Renal cysts are prevalent benign renal lesions. Small cysts typically present no symptoms, while larger cysts can compress the renal parenchyma and cause low back pain or compress the collecting system and lead to hydronephrosis, necessitating surgical intervention[1]. Renal cysts can be treated through various methods, including open surgery, puncture therapy, and laparoscopic surgery. With the widespread adoption of laparoscopic technology, laparoscopic decortication has emerged as the preferred choice for treating renal cysts. Laparoscopic surgery requires a minimum of three incisions measuring 1-2 cm, and the placement of the incisions and drainage tubes elicits pain in patients during and after surgery.
MTP block is a new alternative to paravertebral block[3]. MTP block has been found to provide perioperative analgesia in breast[4,8-11], thoracoscopic[6,12-14], rib[5,15], and spinal surgery patients[16]. Due to the adjacency of the MTP block site with the beginning of nerve branches, the paravertebral spaces in each segment remain open, allowing drugs injected into this space to effectively block the corresponding level's paravertebral nerve and diffuse into adjacent thoracic paravertebral nerves and epidural space when a large volume is administered. Considering that the lower pleural boundary is located at the 12th thoracic vertebra[17], it suggests that MTP block application could also be considered for epigastric and lumbar surgery[18].
In the present study, the two operating ports, positioned 2 cm below the inferior border of the 12th rib, correspond to the T10 blocked areas. The camera port incision, positioned 2 cm above the iliac crest along the midaxillary line, corresponds to the T11 blocked areas. We observed that using 20 mL of 5% ropivacaine for segmental MTP block anesthesia at the T9 level effectively blocks sensation from the T8-T11 nerve segments and alleviates pain at the laparoscopic incision.
Moreover, MTP block reduces the incidence of accidental injury. For US-guided MTP block, the site selected for puncture is between the two transverse processes and the pleura[3], ensuring that it remains lateral to the SCTL to prevent inadvertent puncture into the pleural or paraspinal space (Figure 3). Conversely, for US-guided TPVB, the aim is to accurately penetrate the SCTL and inject the drug within the paravertebral space. Potentially associated complications include inadvertent vascular puncture, pleural puncture, pneumothorax, and unintentional epidural or intrathecal spread.
The use of MTP block for postoperative analgesia has shown promising results in clinical studies. Patients who have undergone laparoscopic renal cyst decortication report a decrease in pain intensity and an improvement in postoperative recovery when this technique is utilized.
To the best of our knowledge, this is the first case report documenting the effectiveness of MTP block in laparoscopic renal cyst decortication. Future larger randomized studies are required to further demonstrate and validate the efficacy of MTP block in patients undergoing laparoscopic renal cyst decortication.

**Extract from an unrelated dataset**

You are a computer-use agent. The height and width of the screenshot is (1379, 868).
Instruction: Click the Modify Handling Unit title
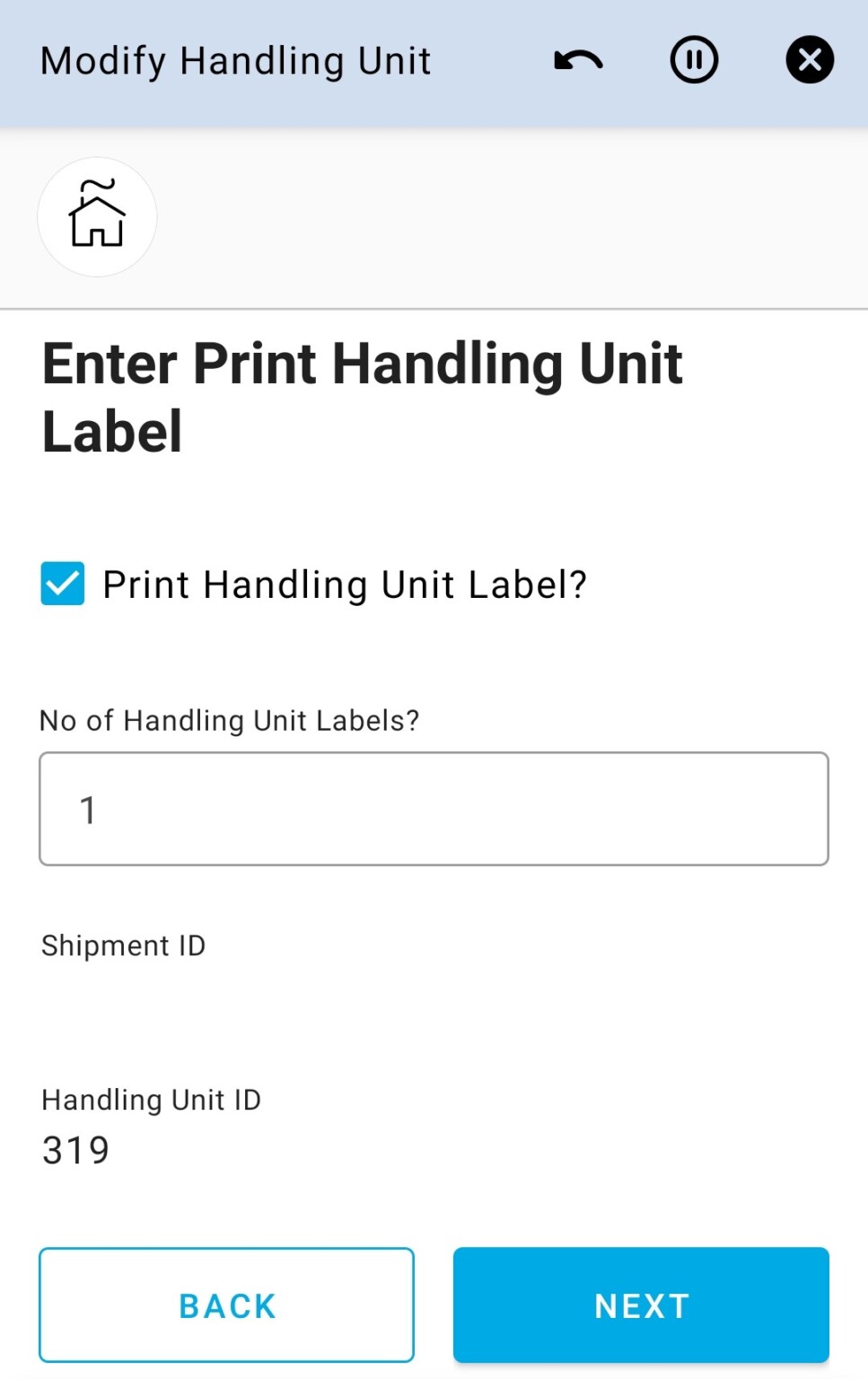236,60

In this study, we successfully implemented MTP block for postoperative analgesia in two patients undergoing laparoscopic renal cyst decortication. The MTP block was performed at the T9 level under US guidance, with 20 mL of 0.5% ropivacaine injected. Reduced sensation to cold and pinprick was observed from the T8 to T11 dermatome levels. Immediately postoperative Numeric Pain Rating Scale (NRS) scores were 0/10 at rest and on movement, with none exceeding a mean 24 h NRS > 3. In summary, MTP block was effective technique for providing postoperative analgesia for patients undergoing laparoscopic renal cyst decortication.